Nach einer halben Stunde, der Kaffee war inzwischen kalt geworden, legte ich die Zeitung nachdenklich zur Seite. Ich hatte eine auf den ersten Blick ansprechend gestaltete , journalistisch gut recherchierte Zeitung gelesen. Das ist das gefährliche daran, sie kam nicht mit platten , dumpfen Sprüchen daher, sie verfängt mit ihrer Seriösität. Dass viele Autoren Professoren oder Doktoren sind, unterstreicht diese Seriösität noch. Es bedarf des zwischen den Zeilen Lesens , des Nachdenkens und Aufbrechens des Gelesenen , um das dahinter steckende Gedankengut zu erkennen. Und es bedarf der Aufklärung, immer wieder, gibt sich die politische Rechte doch gern intellektuell. Wer auch immer mir diese Zeitung in den Briefkasten gesteckt hat, ich danke demjenigen, dass er mir diesen Blick ermöglicht hat.
Kommentare 8
danke fürs mit reingucken lassen
und die treffende zusammenfassung der halbstündigen erfahrung im letzten absatz.
gern geschehen, ich denke, so etwas sollten wir uns immer wieder mal " antun", und die gelegenheit war heute günstig...:)

Datenauszüge ▸

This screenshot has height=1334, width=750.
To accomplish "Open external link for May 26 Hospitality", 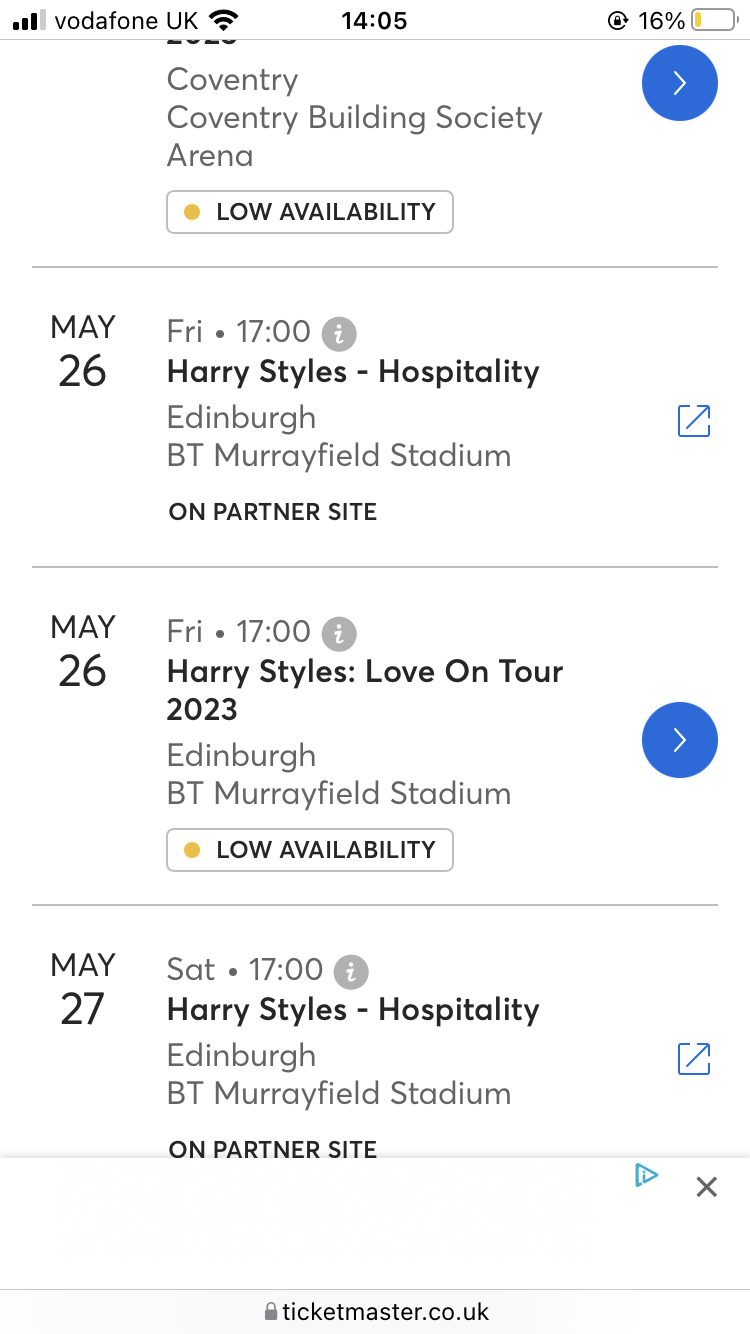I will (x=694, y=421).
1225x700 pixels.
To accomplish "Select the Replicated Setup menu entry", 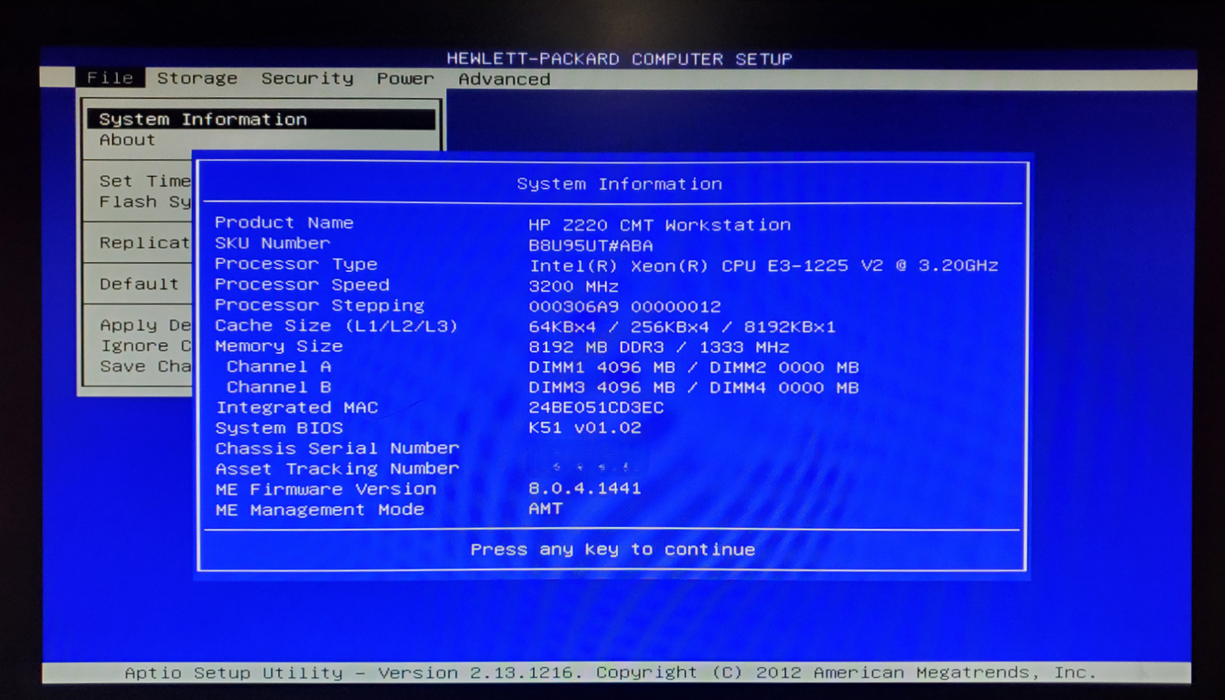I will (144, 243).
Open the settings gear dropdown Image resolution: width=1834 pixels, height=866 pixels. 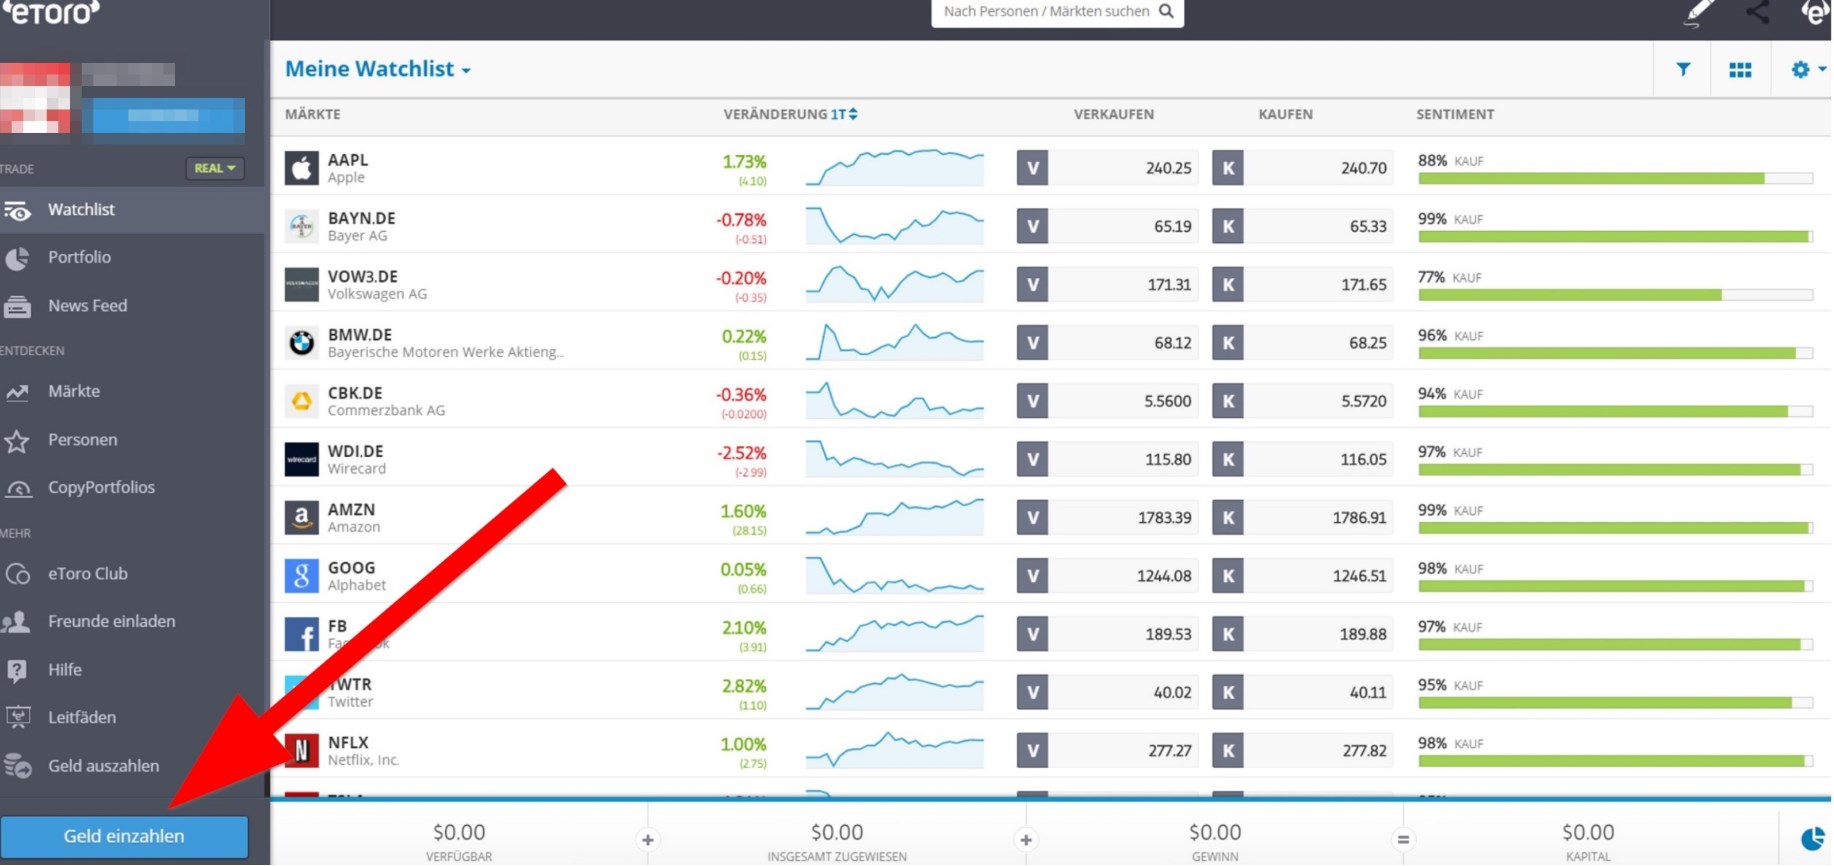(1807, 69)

---

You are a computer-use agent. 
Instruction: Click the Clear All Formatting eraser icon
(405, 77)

Aufgabenstellung ▸
Setze den Text über die Zeitung aus dem Briefkasten nach seinem letzten Kommentar fort.

Endgültige Antwort ▸
Dazu noch mein lieber rolf ein Zitat aus dem "Netz gegen Nazis", das einige der von dir beschriebenen subtilen Methoden bei der Nutzung des Internets beschreibt:
"Die wachsende Begeisterung der Rechtsextremen für das bei ihnen als "Weltnetz" bezeichnete Medium ist verständlich. Bei Netz-Nazis paart sich der ihnen eigene Fanatismus mit dem Gefühl, im Internet endlich Meinung bilden zu können, wie es im wirklichen Leben - wegen mangelnder Rhetorik oder mangelnder gesellschaftlicher Akzeptanz - niemals möglich wäre. Deshalb ist die Entwicklung folgerichtig, dass intelligentere Neonazis versuchen, Diskurse etwa in Foren, Chat oder auf Pinnwänden sozialer Netzwerke an sich zu reißen, Themen zu verschieben, Andersdenkende zu verdrängen und politische Gegner anzupöbeln."
Und hier dann auch noch der Link auf die Website:
www.netz-gegen-nazis.de/artikel/am-gefaehrlichsten-sind-netz-nazis-wenn-sie-subtil-bleiben-2919
lieber luggi, danke für die ergänzung. dass die junge freiheit bereits seit 25 jahren erscheint, ist schon ein zeichen für die langjährige akzeptanz rechter meinungen in der pressevielfalt, und dass nazis inzwischen auch das internet nutzen, ist nur folgerichtig, bietet dieses doch eine möglichkeit, schnell und mit geringem aufwand meinungen zu verbreiten und zu manipulieren...
luggi, danke für diesen link
Danke!!
lieber rolf, danke auch für dein aufklärendes blog.
neulich im papierladen lag ein neues stück magazin aus. titel: "Zuerst", untertitel: "Deutsches Nachrichtenmagazin".
ich musste nicht lange blättern und überlegen, ob das bunte blatt rechts ist. denn die sprache ist verräterisch.
wer so wenig sprachgefühl besitzt, dass er/sie die wortfolge in titel und untertitel so wählt und drucken lässt, ist entweder stumpf oder rechts. was so ziemlich das gleiche ist.
sag mir also bitte nichts von rechten intellektuellen. die hat es nie gegeben.
wohl gab und gibt es reichlich viele deppen und ahnungslose bzw. von aufklärung unbeleckte, die auf "rechtes Gedankengut" reinfallen. die zeitungen etc. kaufen und lesen.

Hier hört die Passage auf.